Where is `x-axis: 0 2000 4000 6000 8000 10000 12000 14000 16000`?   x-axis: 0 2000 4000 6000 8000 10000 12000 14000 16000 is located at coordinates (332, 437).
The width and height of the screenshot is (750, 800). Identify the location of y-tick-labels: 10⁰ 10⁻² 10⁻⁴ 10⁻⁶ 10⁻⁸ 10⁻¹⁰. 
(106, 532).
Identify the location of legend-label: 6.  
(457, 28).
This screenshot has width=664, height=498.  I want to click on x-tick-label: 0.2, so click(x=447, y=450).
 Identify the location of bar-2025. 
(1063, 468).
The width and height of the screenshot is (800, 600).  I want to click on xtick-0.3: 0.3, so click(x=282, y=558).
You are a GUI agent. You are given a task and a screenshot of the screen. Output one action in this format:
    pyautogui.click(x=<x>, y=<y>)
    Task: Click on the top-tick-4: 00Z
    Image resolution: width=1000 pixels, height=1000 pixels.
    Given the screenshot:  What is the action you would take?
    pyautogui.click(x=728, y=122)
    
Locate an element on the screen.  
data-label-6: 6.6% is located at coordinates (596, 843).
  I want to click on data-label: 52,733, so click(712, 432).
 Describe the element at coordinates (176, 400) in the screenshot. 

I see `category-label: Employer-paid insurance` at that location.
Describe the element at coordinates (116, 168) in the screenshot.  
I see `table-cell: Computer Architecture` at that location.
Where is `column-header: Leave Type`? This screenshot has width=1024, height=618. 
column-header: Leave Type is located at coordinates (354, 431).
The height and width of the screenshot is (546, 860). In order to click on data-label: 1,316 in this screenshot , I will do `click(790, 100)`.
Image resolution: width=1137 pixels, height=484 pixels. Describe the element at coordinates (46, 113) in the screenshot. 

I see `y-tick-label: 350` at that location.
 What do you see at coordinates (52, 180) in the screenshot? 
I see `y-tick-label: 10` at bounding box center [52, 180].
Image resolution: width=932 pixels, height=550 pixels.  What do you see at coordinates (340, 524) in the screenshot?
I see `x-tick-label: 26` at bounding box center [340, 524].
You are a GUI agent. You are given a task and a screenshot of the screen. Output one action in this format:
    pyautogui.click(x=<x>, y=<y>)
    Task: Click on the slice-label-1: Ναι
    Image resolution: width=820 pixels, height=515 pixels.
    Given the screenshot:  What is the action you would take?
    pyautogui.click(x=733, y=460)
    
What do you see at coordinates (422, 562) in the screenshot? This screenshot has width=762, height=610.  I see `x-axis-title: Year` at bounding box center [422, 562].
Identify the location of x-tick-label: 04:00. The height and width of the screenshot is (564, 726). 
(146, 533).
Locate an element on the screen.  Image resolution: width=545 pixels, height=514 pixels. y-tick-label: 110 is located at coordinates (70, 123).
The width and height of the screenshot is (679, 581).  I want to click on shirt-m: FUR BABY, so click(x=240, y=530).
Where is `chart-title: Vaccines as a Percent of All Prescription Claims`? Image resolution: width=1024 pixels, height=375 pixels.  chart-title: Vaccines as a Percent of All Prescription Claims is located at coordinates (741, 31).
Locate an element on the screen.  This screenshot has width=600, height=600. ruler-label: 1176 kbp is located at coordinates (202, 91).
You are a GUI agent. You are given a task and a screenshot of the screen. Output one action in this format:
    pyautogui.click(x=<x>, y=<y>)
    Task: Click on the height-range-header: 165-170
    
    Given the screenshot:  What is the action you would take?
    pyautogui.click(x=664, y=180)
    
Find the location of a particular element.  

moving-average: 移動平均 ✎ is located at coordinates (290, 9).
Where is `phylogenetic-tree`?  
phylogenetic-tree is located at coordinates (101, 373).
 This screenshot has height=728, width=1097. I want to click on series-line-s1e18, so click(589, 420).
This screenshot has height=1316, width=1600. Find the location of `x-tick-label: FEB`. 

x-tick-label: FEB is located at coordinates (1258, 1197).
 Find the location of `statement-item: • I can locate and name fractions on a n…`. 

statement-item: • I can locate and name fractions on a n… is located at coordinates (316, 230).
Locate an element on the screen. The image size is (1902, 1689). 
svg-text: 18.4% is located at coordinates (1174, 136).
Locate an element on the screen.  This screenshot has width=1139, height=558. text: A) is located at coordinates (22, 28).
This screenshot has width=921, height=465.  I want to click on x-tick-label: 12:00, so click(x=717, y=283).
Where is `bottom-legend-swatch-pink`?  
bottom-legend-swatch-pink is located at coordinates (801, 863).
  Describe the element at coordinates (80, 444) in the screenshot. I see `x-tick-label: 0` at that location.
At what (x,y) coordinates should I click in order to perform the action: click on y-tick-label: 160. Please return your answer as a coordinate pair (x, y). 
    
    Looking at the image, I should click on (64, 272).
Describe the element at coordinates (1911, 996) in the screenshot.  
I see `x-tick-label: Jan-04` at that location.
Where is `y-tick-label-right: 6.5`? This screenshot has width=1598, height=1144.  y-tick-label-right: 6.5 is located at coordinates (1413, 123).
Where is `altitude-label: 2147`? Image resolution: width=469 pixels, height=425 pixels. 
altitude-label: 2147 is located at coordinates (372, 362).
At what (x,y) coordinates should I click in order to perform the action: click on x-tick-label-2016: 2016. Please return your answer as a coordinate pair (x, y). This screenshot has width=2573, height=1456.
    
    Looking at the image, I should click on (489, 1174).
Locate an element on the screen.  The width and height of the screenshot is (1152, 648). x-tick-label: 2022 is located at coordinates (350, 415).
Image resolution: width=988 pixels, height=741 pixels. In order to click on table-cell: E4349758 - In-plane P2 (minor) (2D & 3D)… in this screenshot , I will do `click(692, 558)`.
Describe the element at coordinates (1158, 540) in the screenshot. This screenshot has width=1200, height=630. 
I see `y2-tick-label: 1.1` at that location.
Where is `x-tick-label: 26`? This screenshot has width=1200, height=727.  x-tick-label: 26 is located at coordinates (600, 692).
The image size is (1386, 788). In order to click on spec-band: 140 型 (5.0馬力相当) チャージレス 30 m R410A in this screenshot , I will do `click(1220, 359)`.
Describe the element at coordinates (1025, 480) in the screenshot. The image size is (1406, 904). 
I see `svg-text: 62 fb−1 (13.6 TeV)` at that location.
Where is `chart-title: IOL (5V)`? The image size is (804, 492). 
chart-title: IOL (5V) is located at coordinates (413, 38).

Requirement: Which lines in the records above contain the word "want"? Pull each of those lines out and copy it in full.

Result:
This screenshot has width=664, height=498.  I want to click on x-tick-label: 0.2, so click(x=447, y=450).
The width and height of the screenshot is (800, 600).  I want to click on xtick-0.3: 0.3, so click(x=282, y=558).
  I want to click on data-label: 52,733, so click(712, 432).
The width and height of the screenshot is (679, 581).  I want to click on shirt-m: FUR BABY, so click(x=240, y=530).
 This screenshot has height=728, width=1097. I want to click on series-line-s1e18, so click(589, 420).
This screenshot has width=921, height=465.  I want to click on x-tick-label: 12:00, so click(x=717, y=283).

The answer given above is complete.